### Problem description
Reproduce the lines below verbatim. Pictures are to be omitted.

[Stored items]
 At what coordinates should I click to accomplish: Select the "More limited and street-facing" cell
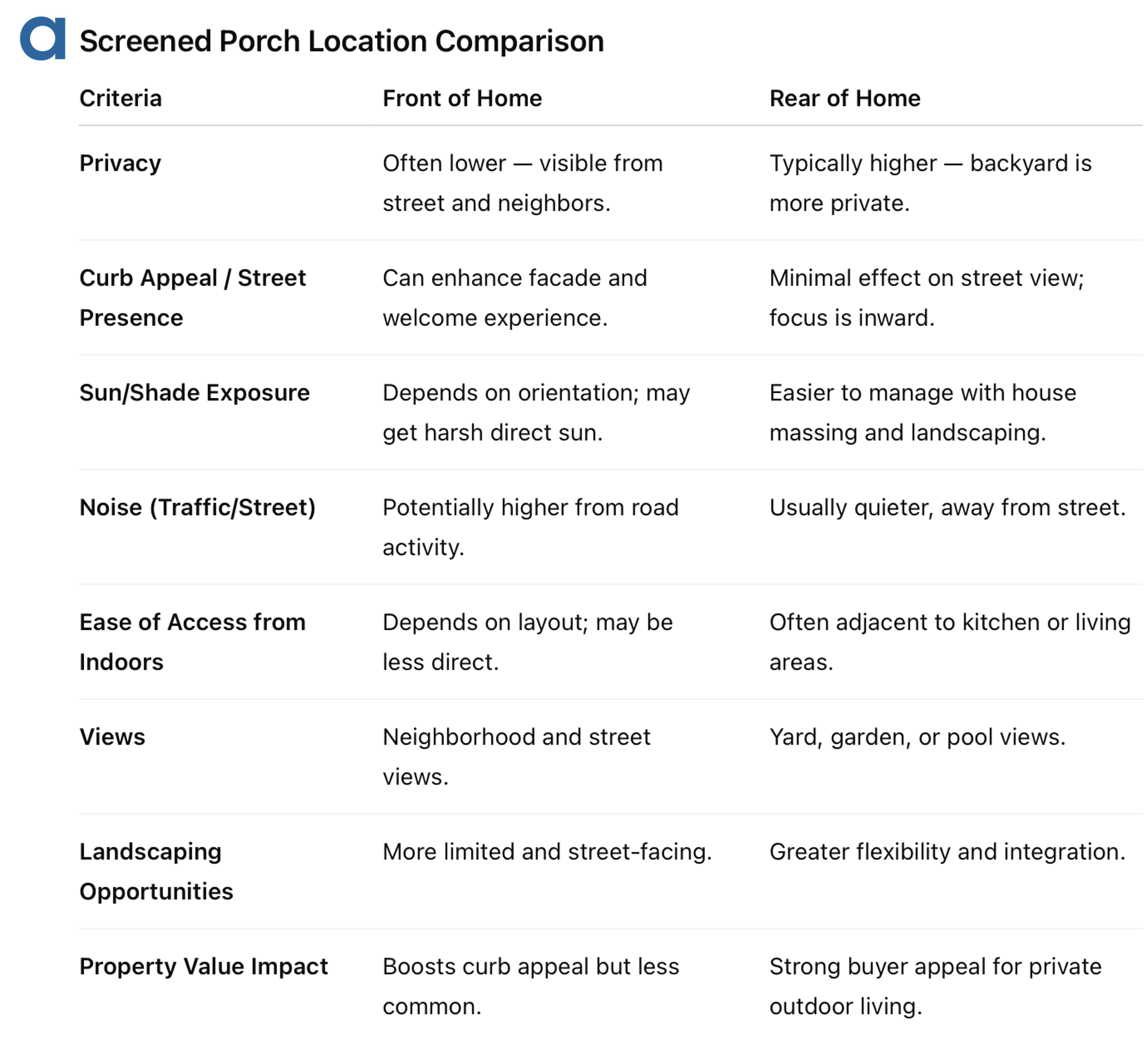(x=547, y=852)
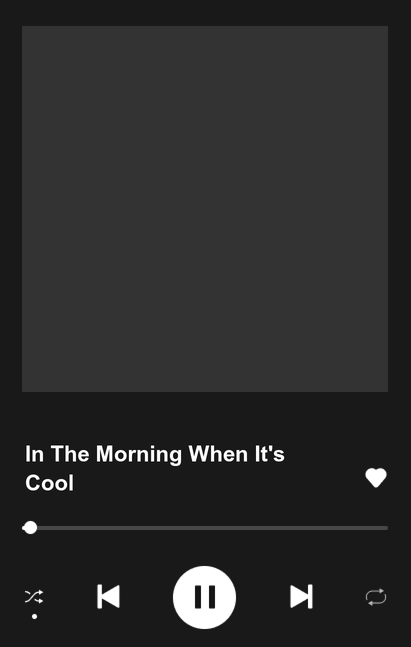
Task: Tap the crossed-arrows shuffle icon
Action: (34, 597)
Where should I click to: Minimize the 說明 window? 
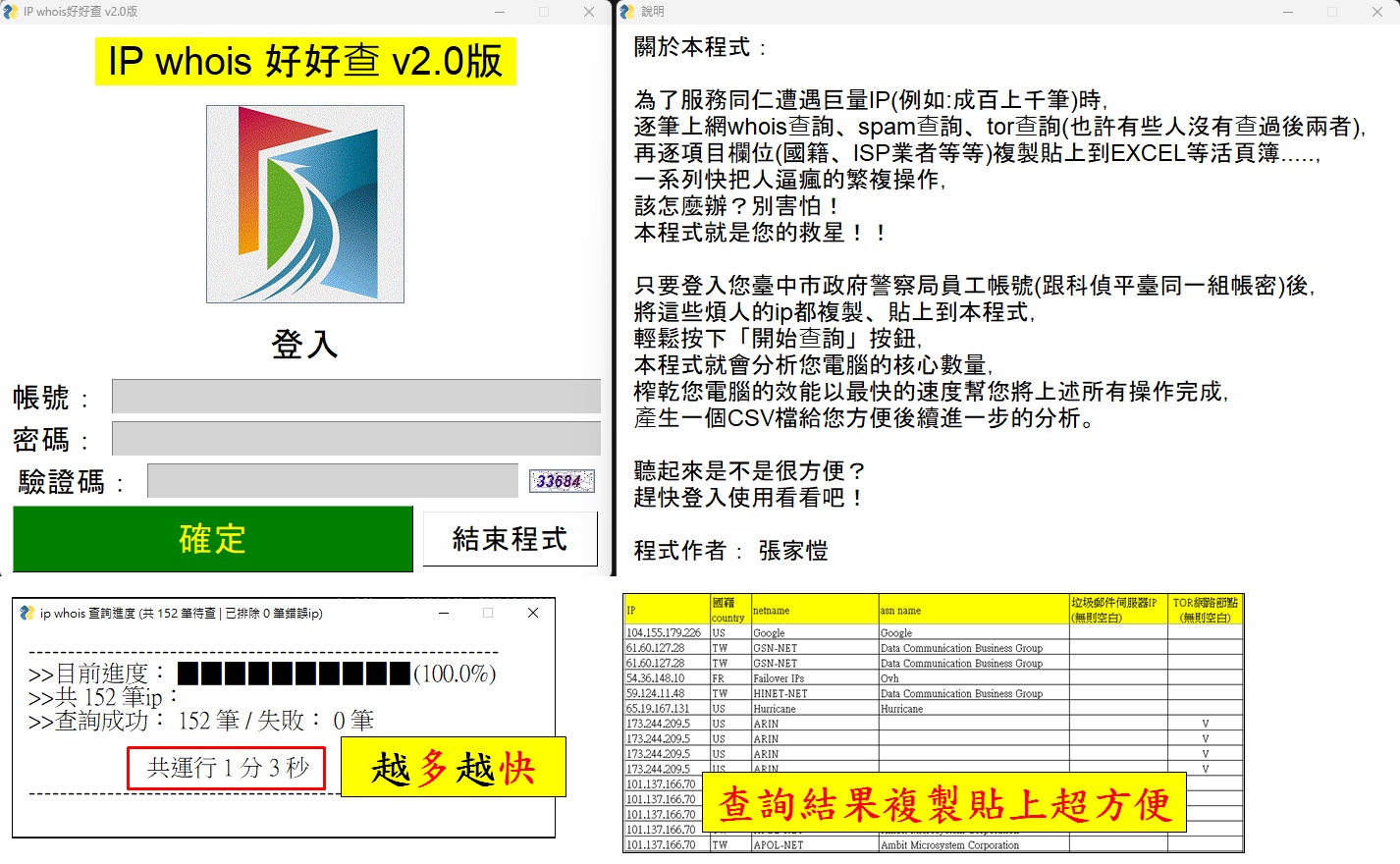tap(1287, 12)
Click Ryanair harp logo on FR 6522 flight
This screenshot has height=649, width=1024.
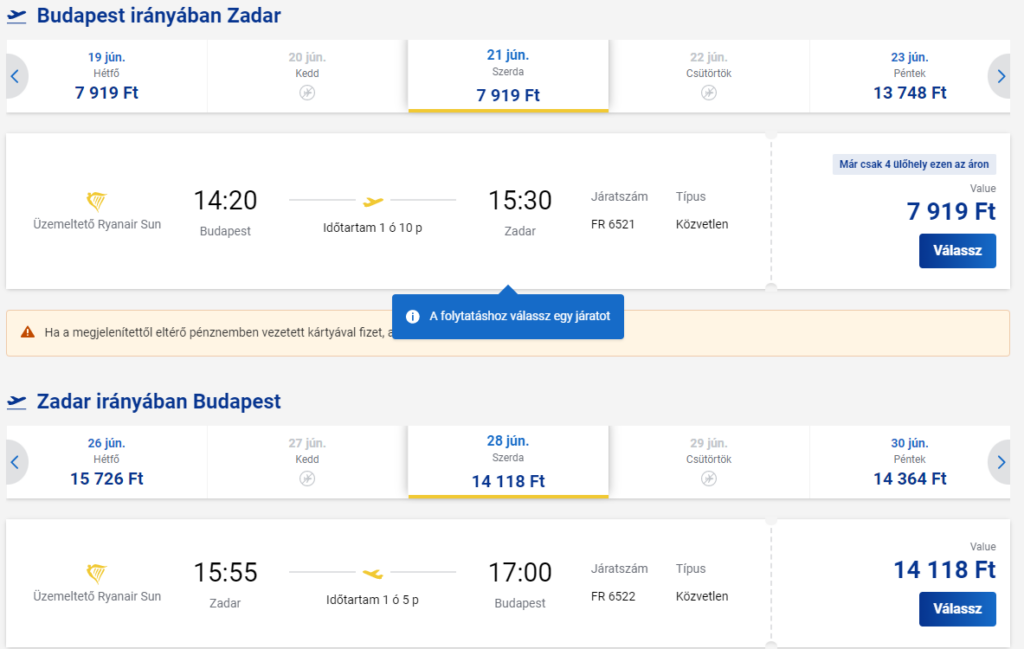coord(97,573)
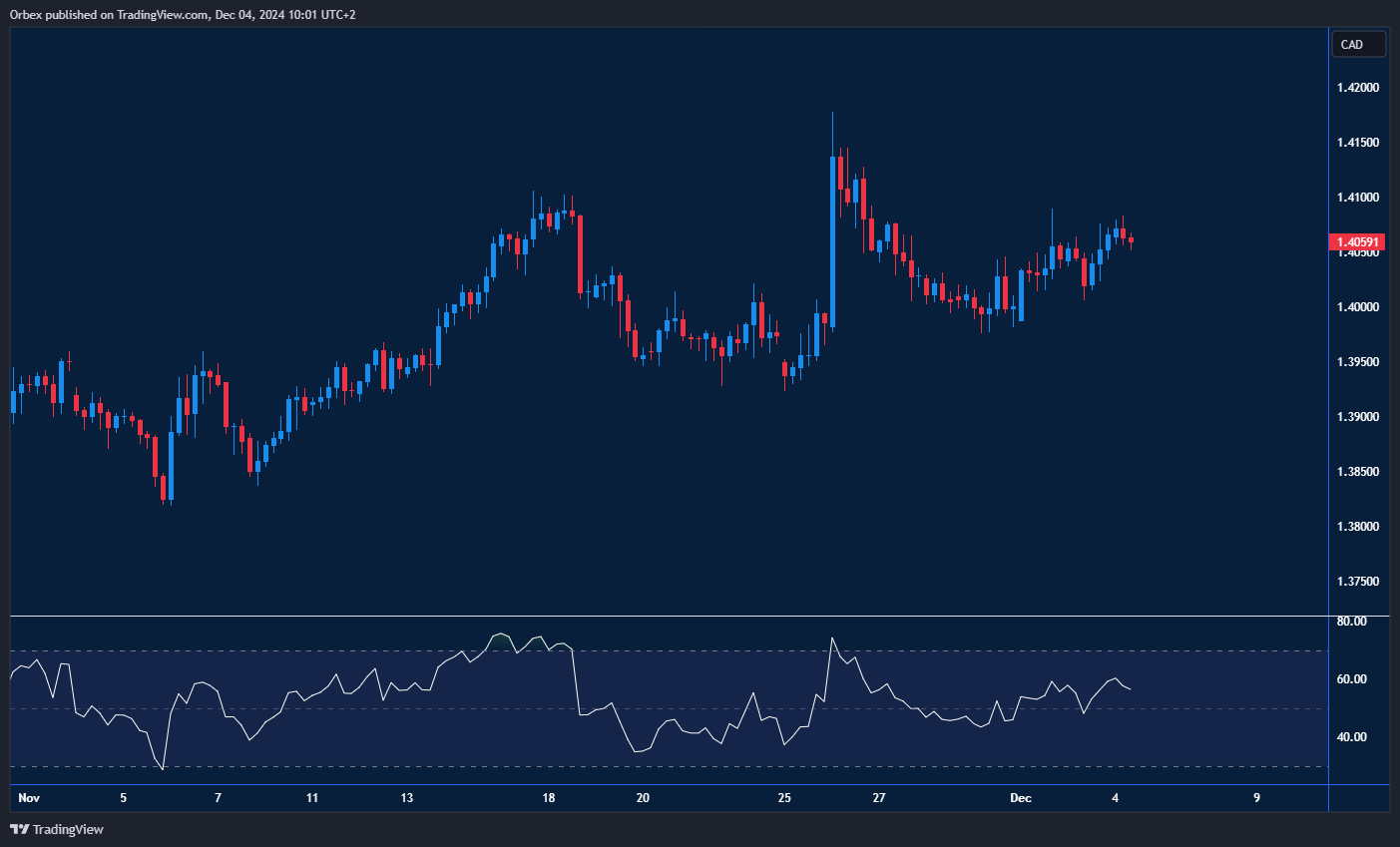Open the Orbex published on TradingView.com header text
This screenshot has width=1400, height=847.
183,14
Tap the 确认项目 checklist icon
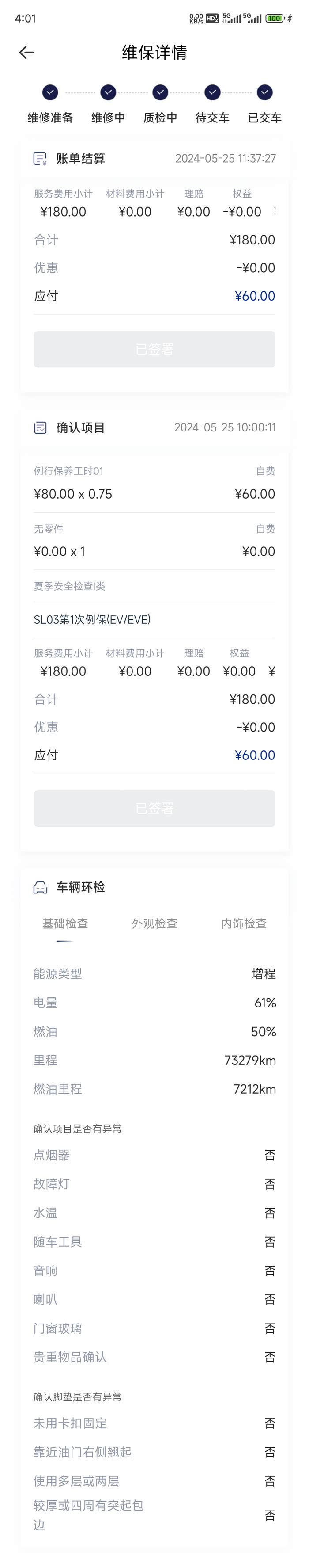Viewport: 309px width, 1568px height. click(x=40, y=428)
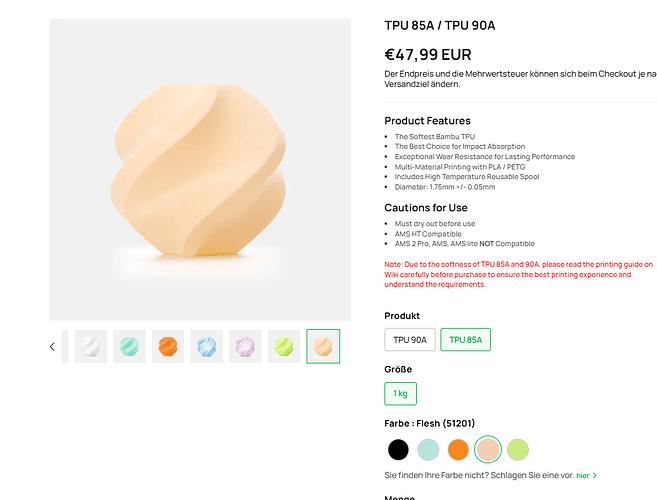The image size is (657, 500).
Task: Click the green chevron after 'hier'
Action: pyautogui.click(x=595, y=475)
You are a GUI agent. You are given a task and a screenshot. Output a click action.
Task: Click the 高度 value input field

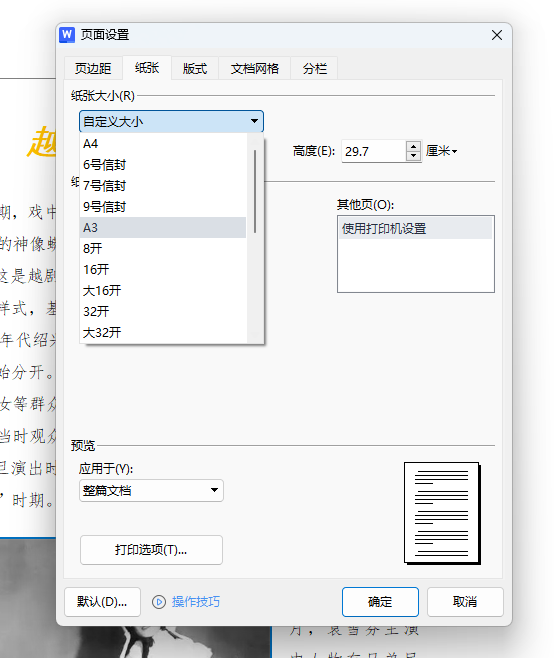click(x=374, y=151)
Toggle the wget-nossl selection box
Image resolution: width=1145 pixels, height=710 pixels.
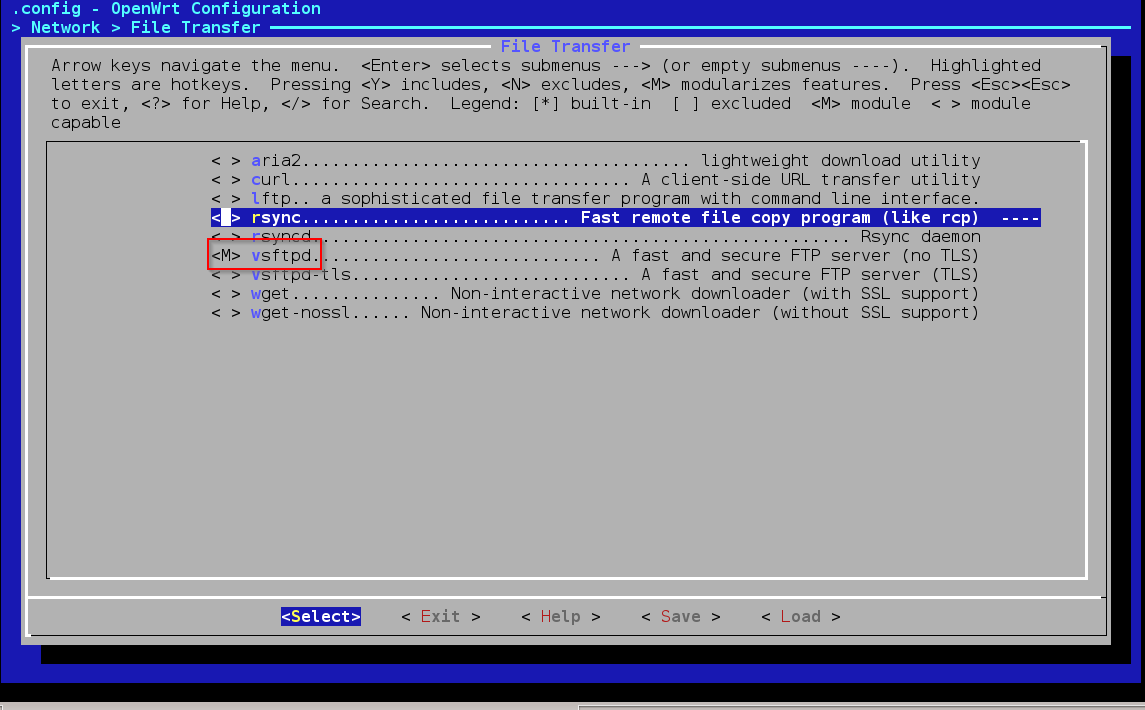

### Solution to the problem
 At what coordinates should I click to accomplish: Select the "More limited and street-facing" cell
(x=547, y=852)
Task: Tap the crossed-arrows shuffle icon
Action: (34, 597)
Where should I click to: Minimize the 說明 window? 
tap(1287, 12)
Click Ryanair harp logo on FR 6522 flight
This screenshot has height=649, width=1024.
coord(97,573)
Open the Orbex published on TradingView.com header text
This screenshot has width=1400, height=847.
183,14
Tap the 确认项目 checklist icon
Viewport: 309px width, 1568px height. click(x=40, y=428)
The image size is (657, 500).
Task: Click the green chevron after 'hier'
Action: pyautogui.click(x=595, y=475)
You are a GUI agent. You are given a task and a screenshot. Output a click action.
Task: Click the 高度 value input field

click(x=374, y=151)
Toggle the wget-nossl selection box
Image resolution: width=1145 pixels, height=710 pixels.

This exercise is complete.